Products grounded in beetle-inspired structures are already on the market.
"Water-repellant shoes, shirts, iPhones," the NSF noted. "These materials have micro or nano-sized pillars, poles or other structures that alter the angles at which water droplets contact their surface. These contact angles determine whether a water droplet beads up like a teeny crystal ball or relaxes a bit and rests on the surface like a spilled milkshake."
Now, in a breakthrough, scientists can use these surfaces to direct how the water moves.
"In a feat of biomimicry, engineers have created superhydrophobic and superhydrophilic surfaces capable of trapping, directing and repulsing water. The implications for medicine, energy and environmental resourcefulness are endless," Tech Times reported.
This line of research places a big emphasis on understanding condensation.
"When water vapor condenses to a liquid, it typically forms a film. That film is a barrier between the vapor and the surface, making it more difficult for other droplets to form. If that film can be prevented by whisking away droplets immediately after they condense--say, with a superhydrophobic surface--the rate of condensation increases," the report said.

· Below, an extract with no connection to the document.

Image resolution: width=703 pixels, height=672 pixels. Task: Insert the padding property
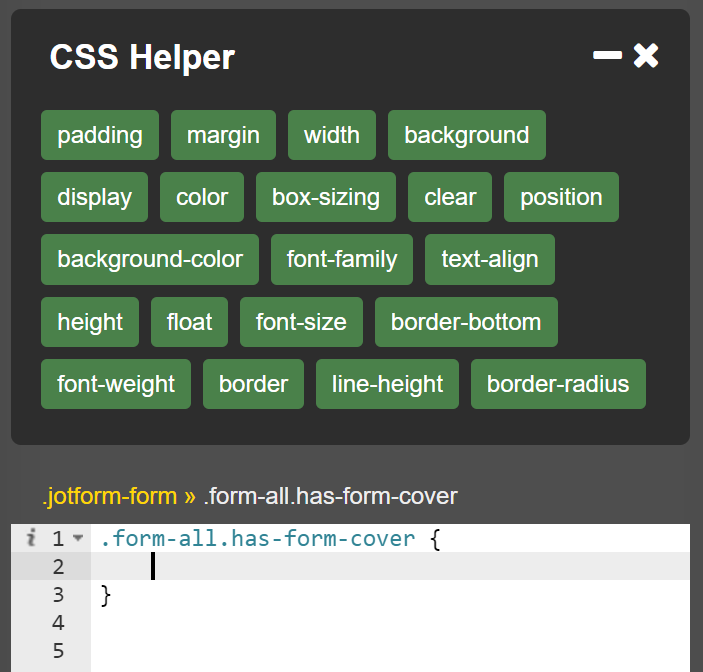point(100,135)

NBD Nanotechnologies, a Boston-based company supported by NSF funding, is trying to make the technology more durable so it is adequate for industrial use and can be commercialized.
"NBD is able to produce novel surface structures and wettability patterns that promote drop-wise condensation," the company explains, noting that "drop-wise condensation is theoretically [10 times] more efficient that regular film-wise condensation."